When stereophotography was invented and the market for stereoscopes and stereoviews proliferated, the use of a blinking eye technique alternately opening and closing the left and right eye, was present as a simple means of creating binocular movement of the image. For many years, magic lantern showmen had made use of mechanical slides to animate the projected image. Rackwork slides achieved motion through the action of a rack and pinion that were turned while the slide was projected. There were also pulley slides consisting of two glass discs mounted in brass rings that turned in opposite directions by means of two bands and projected patterns of brilliant color or moving shadows.
Theodore Brown was a prolific inventor of optical entertainments who was active at the turn of the 19th century and made many experiments with early motion pictures, stereoscopic photography and an anaglyphic system of moving picture drawings for children that he called Magic Motion Picture Books. Brown was the author of the 1903 book Stereoscopic Phenomena of Light and Sight (reprinted in a facsimile edition by Reel 3-D in 1994) and a mail-order merchant of stereoscopic devices such as a mirror attachment enabling ordinary cameras to take stereophotographs.
Brown first published red/green stereographs which he called Magic Post Cards using anaglyph glasses that were attached in 1904. By 1908, Brown had developed the Pocket Kinematograph, producing Magic Motion in anaglyph pictures by sliding the red and green lenses back and forth in a cardboard sleeve.
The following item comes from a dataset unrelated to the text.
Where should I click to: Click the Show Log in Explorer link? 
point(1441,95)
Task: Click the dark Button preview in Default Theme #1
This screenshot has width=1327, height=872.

Brown subsequently published numerous children’s books which used green and red filters to create motion with titles such as the Book of Moving Pictures, Children’s Encyclopedia and The Cinema Book.
A stereo polymath of the first rank, Brown also developed a stereoscopic application of Pepper’s Ghost for live performance, motional perspective which was a monocular application of the Pulfrich effect years prior to its discovery in 1922, and, for his whole life, worked to perfect an autostereoscopic motion picture process he called Direct Stereoscopic Projection. At the end of his life and up to his death in 1930, Brown achieved great success as a paper engineer for clever Pop-Up Books.
The anaglyphic blinker has survived to the present day. In 1953 Joe Kubert and Norman Maurer used it for 3-D Magic pages in the St. John 3-D Comics. A humorous example from The Three Dimension 3 Stooges instructs the reader to view the page from the RED lens only. The view through the GREEN lens reveals a clever twist to the gag that has been set up through the red lens. Other St. John 3-D Magic pages such as The Story of Evolution in 3-D Tor by Joe Kubert revealed what happened to the Wooly Mammoth after millions of years of evolution.
Harvey 3D Comics also used the technique in 1953 for one page Three D Blinkey stories which featured two different endings viewable through either the red or green lens of the anaglyph glasses. This technique was also used for a 1922 anaglyphic feature film produced by Harry K. Fairall called The Power of Love that premiered at The Ambassador Theater in Los Angeles. The last reel of The Power of Love could be viewed through either the red or green lens depending on which ending the viewer wanted to witness, happy or tragic.
There have been other more recent examples of the anaglyphic motion blinker in publication with the Normalman 3-D Annual #1 ( Renegade Press: 1986), 3-Dementia Comics, (3-D Zone: 1987), The Alf Stickerbook (Diamond Publishing: 1987) which included a Slide-O-Scope Movie Viewer and a one-shot issue of The Flintstones comic book in the 1990s.
Theodore Brown’s Pocket Kinematograph made reading an interactive experience years before the concept even existed. 19th century stereographic pioneers foreshadowed in many different ways the multi-media of the 21st century.
Brown, Theodore. Stereoscopic Phenomena of Light & Sight (facsimile of 1903 edition). Reel 3-D Enterprises, Inc. 1994.
Ceram, C.W. Archaeology of the Cinema. New York: Harcourt, Brace & World, Inc. (no date).
Herbert, Stephen. Theodore Brown’s Magic Pictures, The Art and Inventions of a Multi-Media Pioneer. London: The Projection Box. 1997.